Like the rest of the population, Kurds also seem to be indifferent to
the programs. “Most Kurds in the countryside have different
priorities and problems, mostly economic ones,” a local journalist
based in Van, eastern Anatolia, told Security Watch. “State
broadcasting in their own language will not add much to their lives.
Besides, there are many Kurds who do not understand the two main
dialects.” Other minorities have had reacted differently. Bosnians
and Arabs had raised objections to the program, saying they could not
understand the Kurdish dialects. Circassians, too, have objected, but
for a different reason. A spokesman for the Circassian community in
Turkey said that the country’s ethnic Caucasians did not their own
language programs. “Although we come from Circassian descendants, our
country is Turkey and our language is Turkish,” he said. Apparently,
the Circassians, who have remained extremely loyal to Turkey, do not
want to be labelled as separatists. Another group, the Laz, or Black
Sea people of Georgian/Caucasian-origins, have also objected, saying
that they have been left out of the program.

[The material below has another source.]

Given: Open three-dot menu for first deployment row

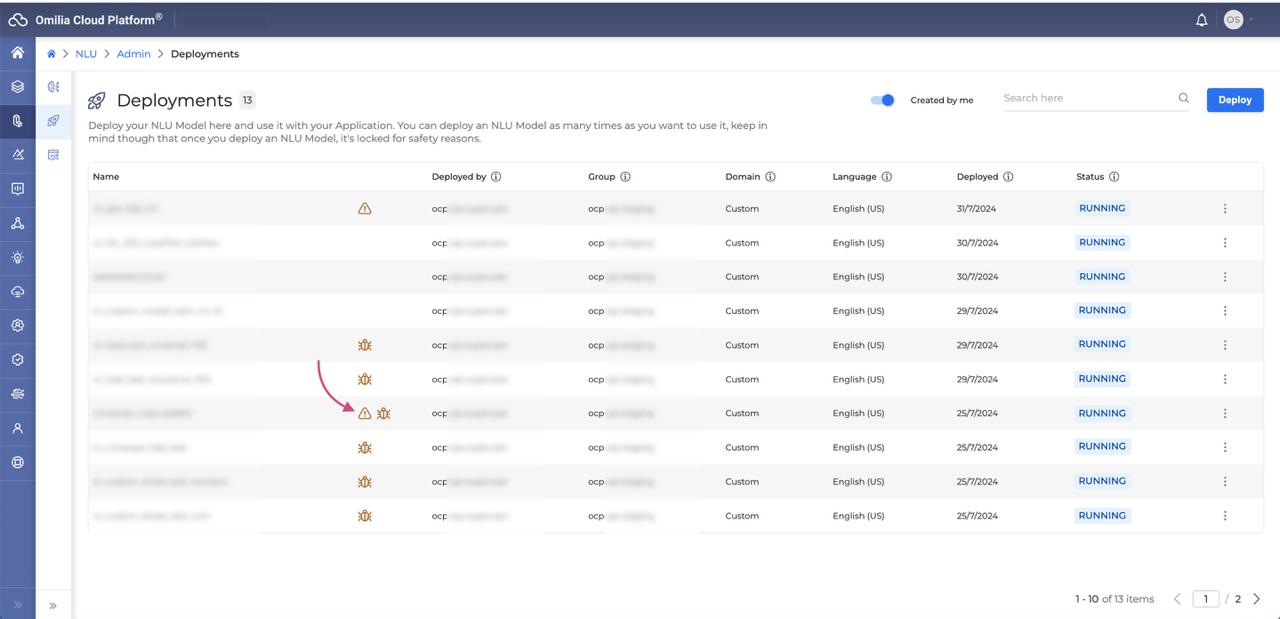Looking at the screenshot, I should click(x=1224, y=209).
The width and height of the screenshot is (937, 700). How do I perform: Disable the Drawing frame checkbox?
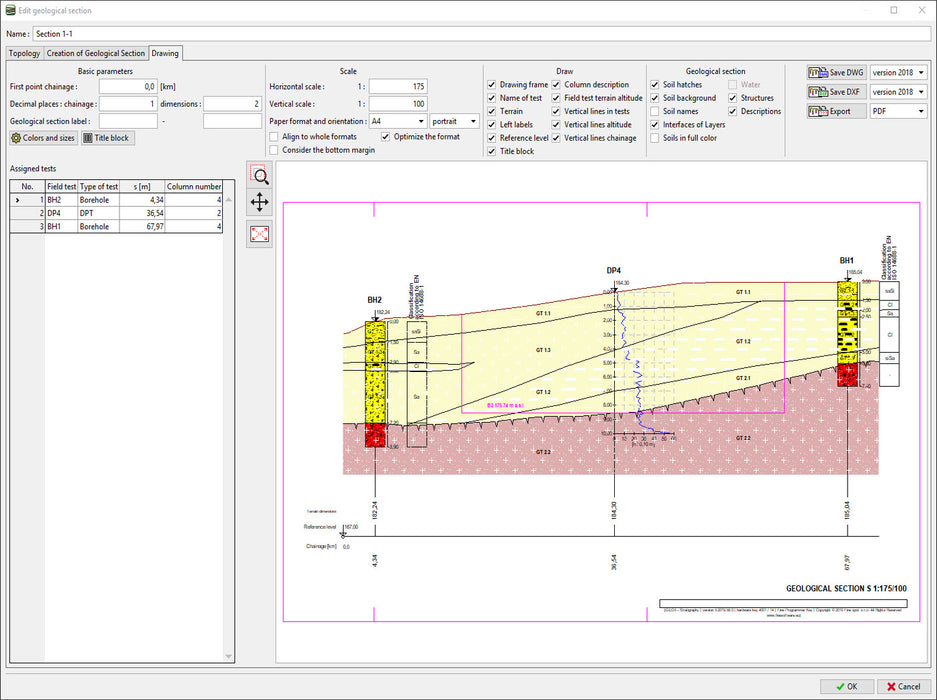tap(490, 84)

Down-playing the program’s Kurdish aspect

Ali Bayramoglu, a commentator writing in the liberal, pro-Islamic
Yeni Safak, takes a fairly negative view of the programs. He accuses
the Turkish authorities of trying to down play broadcasts in Kurdish
by introducing other, less relevant minority languages, such as
Bosnian and Arabic. “In order not to prioritize the broadcasts in
Kurdish they had added such languages as Arabic, Circassian, and
Bosnian,” he told Security Watch. At the same time, the Ankara has
could argue that the reforms could not justify prioritizing any
particular language, which would be unconstitutional. As part of the
Treaty of Lausanne, Turkey gives equal status to its non-Muslim
minorities in terms of religion and education. A few thousand Greeks
have the same rights as the 25’000 Jews and 65’000 Armenians living
in Turkey. The Supreme Court could have annulled the
minority-language broadcasting legislation if it had proposed only
Kurdish dialects.

The reward for reform

Most importantly, the proposed “recipient” of the move, the EU, is
content, but also has many reservations. “This is a good start, but
not the finished product yet,” said an EU ambassador in Ankara.
“Thinking about the bureaucratic resistance, it is a big step for the
state establishment. But it may not be sufficient.” Another EU
diplomat in the Turkish capital warned that Brussels might soon start
to pressure Ankara to broaden the scope of minority-language
broadcasting. “This is only a first move for informative,
professional broadcasting. You cannot please an audience with
week-old news or hastily picked programs. We reckon that the Turkish
government should be quite keen for upgrades.” According to George
Coats, a London-based Turkey specialist, the EU will inevitably be
looking for further steps. “You need something more substantial,
topical,” he told Security Watch. For now, the program is not
receiving praise for its content merits, but only for the symbolic
value seen in diminishing Turkish paranoia. State broadcasting is
limited and its content still reflects a hostile mindset. The
government would do best to encourage private stations to get in on
the program, but Ankara has made it clear it wants complete control
over sensitive Kurdish-language broadcasting – a message taken to
heart with the arrest, the day before the first scheduled state
Kurdish broadcast – of 25 “pro-Kurdish” journalists.

Burak Bekdil is a columnist for the Ankara-based Turkish Daily News
and the Athens-based Kathimerini. He is a correspondent for Defense
News weekly, Virginia, United States.